Bunlardan ilki Ramazan bayramı ile ilgili “Bayram Cemi” yapılsın yönünde çağrı, ikincisi Madımak Oteli önünde düzenlenen 2 Temmuz yıldönümünde Osman Baydemir’in otel önüne bıraktığı güllerden birini Şeyh Said adına bırakması, bir diğeri ise “Hacıbektaş Deklarasyonu” olarak ifade edilen deklarasyondu.
Bu üç noktaya yönelik Sayın Ulusoy’un eleştirisine katılmamak mümkün değil. Bu üç eleştiriye katılmakla birlikte; iki eleştirel noktayı başka bir yazının konusu yapmak üzere deklarasyonla, ilgili birkaç cümlede biz edelim dedik.

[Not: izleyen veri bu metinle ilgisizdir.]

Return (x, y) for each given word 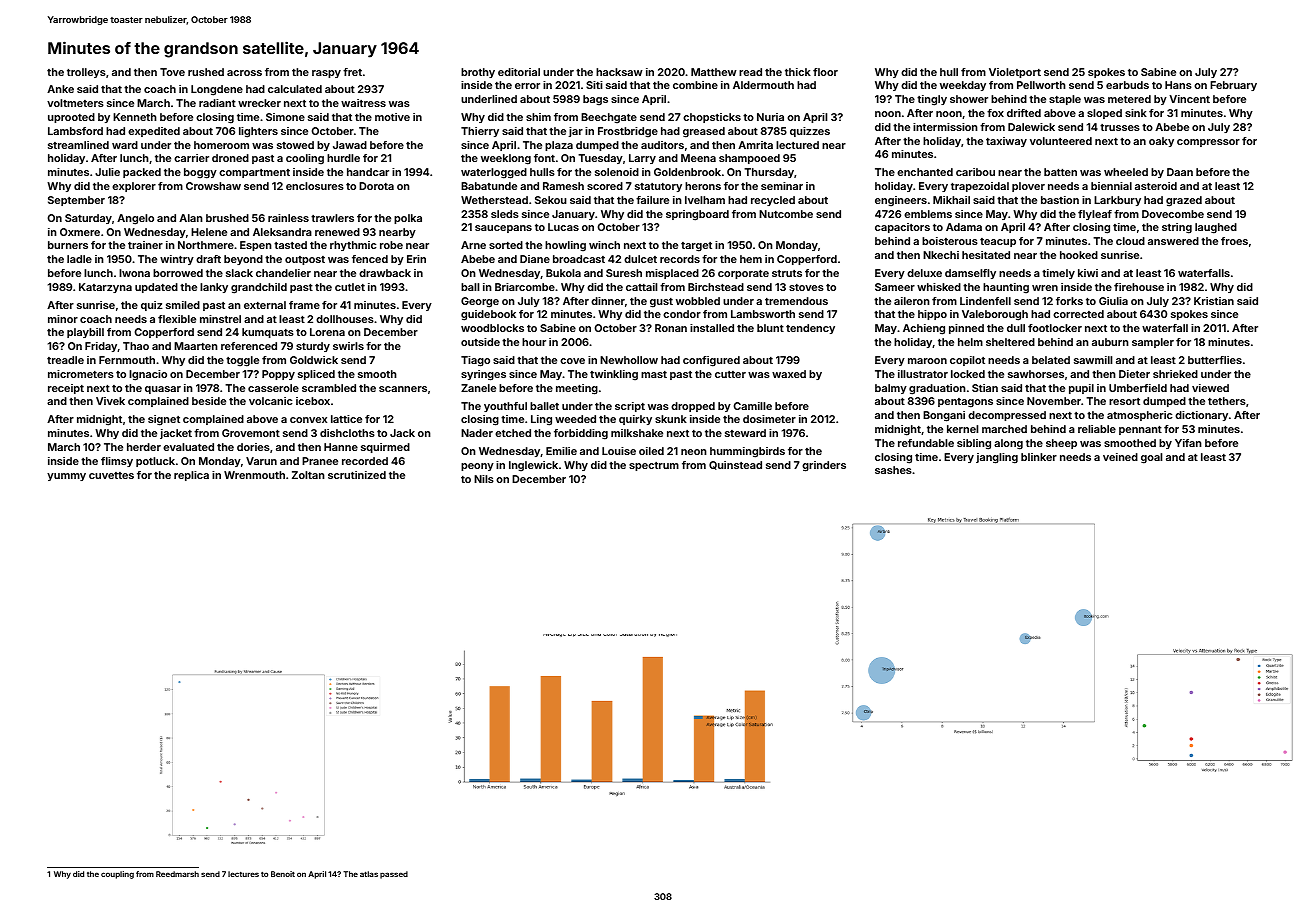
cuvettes (111, 475)
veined (1120, 457)
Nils (484, 479)
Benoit (283, 874)
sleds (505, 214)
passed (394, 875)
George (480, 302)
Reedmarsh (177, 874)
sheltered (1010, 342)
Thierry (480, 132)
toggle (242, 361)
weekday (963, 86)
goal (1151, 458)
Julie (107, 172)
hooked (1079, 255)
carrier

Girizgâh bölümünde, deklarasyonu hazırlayanlar üç yıllık bir çalışmanın sonuç ürünü olarak bu açıklamayı yaptıklarını ifade ediyorlar. Yine bu bölümün sonunda canlara sunuyoruz cümlesiyle kendilerini sorumlu htikleri, açıklamalara geçiyorlar. Ama açıklamayla, bir görüş belirtmeden uzak direktifler içeren, zorunluluk ifade eden cümlelerle üsten bakan bir bakış açısı sergileyerek Aleviliğe, yeni bir şekil vermeye çalışıyorlar. Tüm dertleri ise Aleviliği İslam dışı göstermek.
Asimilasyona karşı sesiz kalmama şiarıyla yola çıktıklarını açıklayan bu zatlar, yapmaya çalıştıkları dayatmalarla yeni asimilasyonlara kapı aralamakla kalmıyor, kapıyı sonuna kadar açıyorlar. Alevilerden terk etmesini istedikleri değerler, Aleviliği bugüne kadar ayakta tutan, asimilasyona karşı adeta bir zırh görevi gören Ehlibeyt inancı. Tüm bildirge bunun üzerine kurgulanmış. Alevi-Kızılbaş-Bektaşi üçlemesiyle ifade ettikleri Anadolu alevi olgusu, bu üç değeri oluşturan temel gücün Ehlibeyt aşkı olduğu göz ardı edilerek (ki bilinçli yapılıyor)Alevilik başka bir şeye evirilmeye çalışılıyor. Bunu yaparken de kadim dönemlerden beri gelen diye bir kavram kullanıyorlar. Geçmiş dönemde kalan kültürel kalıntıların her toplumda görüldüğü gerçeğini göz ardı ederek, Aleviler de yoğun şekilde görülen geçmiş dönem kültür kalıntılarını esas alarak, çözümleme yapmaya çalışıyorlar ki yanılgıları da burada başlıyor.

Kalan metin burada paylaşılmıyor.